Zeytinburnun'da yaşayanlar tedirginlik içinde!
Reina katliamcısının Orta Asya kökenli olduğunun belirlenmesinin ardından, ‘İstanbul’daki Orta Asya’ olarak bilinen Zeytinburnu’nda vatandaşlar tedirginlik içinde kaldı.

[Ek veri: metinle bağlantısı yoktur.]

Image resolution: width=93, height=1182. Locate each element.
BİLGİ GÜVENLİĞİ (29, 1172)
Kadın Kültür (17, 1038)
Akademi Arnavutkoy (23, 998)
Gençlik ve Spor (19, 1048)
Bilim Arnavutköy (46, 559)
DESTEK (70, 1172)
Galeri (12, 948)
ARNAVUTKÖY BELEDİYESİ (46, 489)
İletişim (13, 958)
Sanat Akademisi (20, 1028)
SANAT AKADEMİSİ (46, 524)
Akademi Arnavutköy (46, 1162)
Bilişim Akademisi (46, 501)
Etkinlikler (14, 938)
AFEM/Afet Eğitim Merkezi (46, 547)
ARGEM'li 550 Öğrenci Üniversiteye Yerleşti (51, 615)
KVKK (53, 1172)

Ortaköy’deki gözde eğlence merkezi Reina’da düzenlenen terörist saldırı Zeytinburnu ilçesinde de endişe ve tedirginliğe neden oldu. Çünkü Orta Asya kökenli olduğu belirlenen terörist, Reina’ya Zeytinburnu 58. Bulvar’dan bindiği bir taksiyle gitti ve katliamı gerçekleştirdikten sonra yine ilçeye döndü. 1950’li yıllarda ilçeye gelip yerleşen Afgan, Kırgız, Kazak ve Uygur Türkleri, içlerinden terörist çıkmayacağını söylüyor ama son dönemde gelenlere şüpheyle bakıyor. Nuripaşa Mahallesi muhtarı Yılmaz Kaya ise, “oturum izni” kriteri nedeniyle semtinde hangi yabancının yaşadığını artık bilemediğini belirterek, göçle birlikte ortaya çıkan asayiş sorunlarından yakınıyor.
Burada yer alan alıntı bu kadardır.